As noted above, the explanation of the defendant Melvin A. Laughlin as to the timing of the transfer is not credible inasmuch as there is no reason to believe that his wife was less ill on August 1, 1979, than she had been previously.
"Because the Referee is in a superior position to make the proper determination of any issue of fact, it has been held that he has broad discretion in granting or refusing discharge." In re Brown, 314 F. Supp. 947, 954, 955 (W.D.Ark. 1970), affirmed, 444 F.2d 49 (8th Cir. 1971). The rule is particularly applicable in a case such as that at bar, in which the issue of credibility of the parties is involved.
For the foregoing reasons, it must be concluded that the defendants transferred property within a year prior to bankruptcy with intent to hinder, delay and defraud a creditor within the meaning of § 727(a)(2)(A) of the Bankruptcy Code. The intentional character of the misconduct and the seriousness of its consequences require the denial of the defendants' discharge in bankruptcy.

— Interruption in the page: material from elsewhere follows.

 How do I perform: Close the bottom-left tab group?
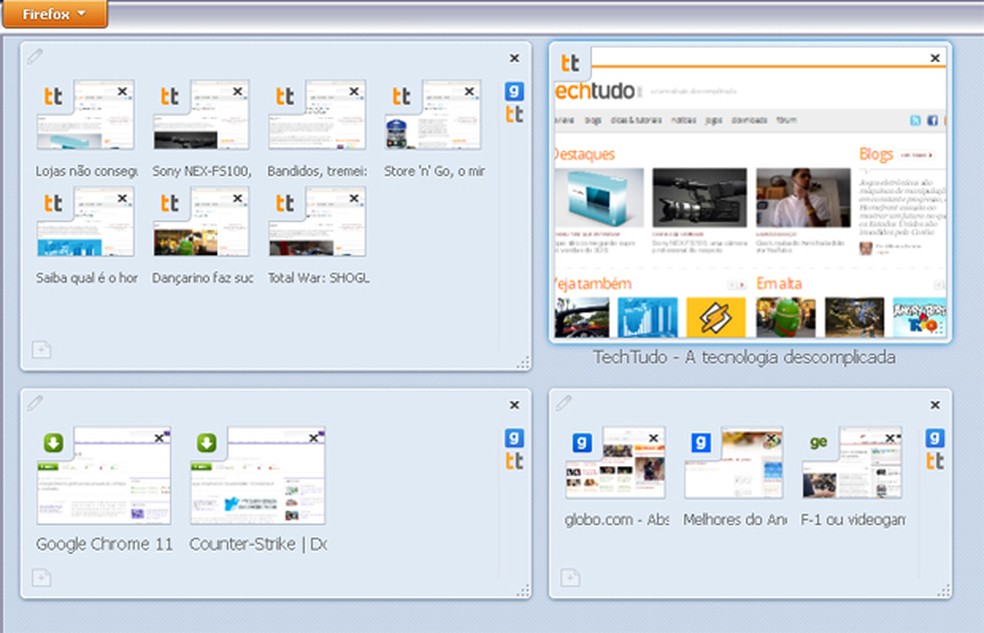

It is axiomatic that the showing of one or more of the grounds for denial of discharge is a necessary, albeit not a sufficient, condition for denial of discharge. It remains within the discretion of the court to determine whether discharge should be denied.
The court notes that the plaintiff requests additional relief in her complaint herein in the form of an order avoiding the transfer. But this court does not purport now to determine the existence, character, or magnitude of the defendants' indebtedness to plaintiff nor to nullify the transfer, nor render any judgment beyond the denial of a discharge. The resolution of those issues must necessarily await a suit in which the proper parties are joined.
It is not necessary to determine in the action at bar any fact respecting the defendants' indebtedness to plaintiff other than the fact that such a debt existed (as is admitted) at the time of the transfer.
In order to nullify the transfer, it is necessary to join the current titleholders of the property. See note 5, supra.
It is therefore, accordingly,
ORDERED, ADJUDGED AND DECREED that the discharge of defendants in bankruptcy be, and it is hereby, denied.